Griffiths urged all sides to ensure that civilians, homes and infrastructure in Ukraine were safeguarded. 

"This includes allowing safe passage for civilians to leave areas of active hostilities on a voluntary basis, in the direction they choose," he said, after Ukraine rejected an earlier deal that would only allow its civilians to evacuate into Russia or Belarus.

The meeting came as Ukraine and Russia seek an agreement on creating "humanitarian corridors" out of pummeled cities, as the civilian toll from the Russian assault mounts.

Russia said Monday it would open humanitarian corridors on Tuesday from 0700 GMT, subject to Ukraine's approval, listing evacuation routes from Kyiv as well as Mariupol, Kharkiv and Sumy — all of which have been under heavy Russian attack.

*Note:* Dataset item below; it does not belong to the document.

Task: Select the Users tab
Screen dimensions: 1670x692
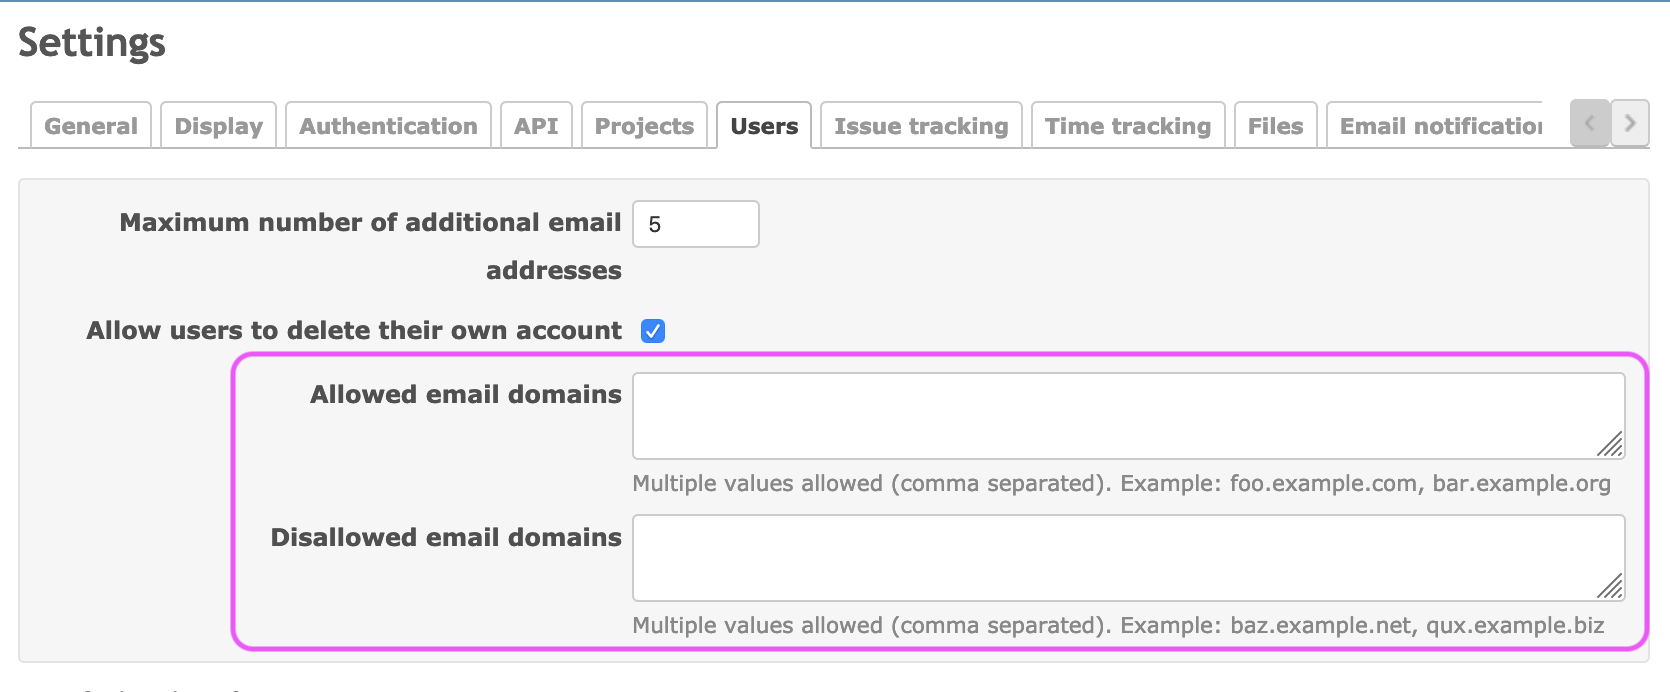Action: click(x=764, y=126)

Kyiv's UN ambassador, Sergiy Kyslytsya, said the conflict had blocked exports through Ukraine's seaports, cutting off vast quantities of agricultural goods vital to the world's food supplies.

"The implications at the global level will be catastrophic," said Kyslytsya, noting that his country produces 55 percent of the world's sunflower oil.

He also warned of the health threat from so many dead lying uncollected on the battlefield.

"We are speaking about dozens of thousands of bodies decomposing in the fields of Ukraine, I'm talking about the bodies of the Russian soldiers," he said, calling on the International Committee of the Red Cross to help repatriate fallen combatants and prisoners of war.

'Mercenaries'

Calling for restraint on all sides, China's ambassador said an already dire situation could only be made worse by shipments of arms to Ukraine, as well as the deployment of "mercenaries."

The Pentagon said Monday that Russia is recruiting Syrians and other foreign fighters as it ramps up its assault on Ukraine. 

Tens of thousands of foreign volunteers have also traveled to Ukraine to fight with Kyiv's forces, according to the foreign minister.

Russia's ambassador to the UN, Vassily Nebenzia, said there was "information warfare" underway and slammed the ban by Western countries on Russian state media outlets.

Griffiths said the UN also urgently needs a system of "constant communication" with all sides, adding it had sent a team to Moscow for a first technical meeting at the Russian defense ministry.

The goal, he said, is to work on better humanitarian civil-military coordination to be able to "scale up" UN operations. 

A senior UN representative, speaking on condition of anonymity, said officials also hoped to ensure that humanitarian convoys were not targeted by Russian attacks. 

To date, the UN has had no involvement in the establishment of humanitarian corridors.

Addressing the Council, Linda Thomas-Greenfield, Washington's ambassador to the UN, slammed Russia's attack on Ukraine.

"Dozens of children have been killed in (Russian President Vladimir) Putin's war, she said, noting that "actual numbers are likely far greater."

Thomas-Greenfield warned that children were being "severely traumatized" by the violence and destruction to the point of no longer speaking, and that the physical and psychological wounds of the conflict would be long-lasting.  

"It's clear Mr. Putin has a plan to brutalize Ukraine," she said.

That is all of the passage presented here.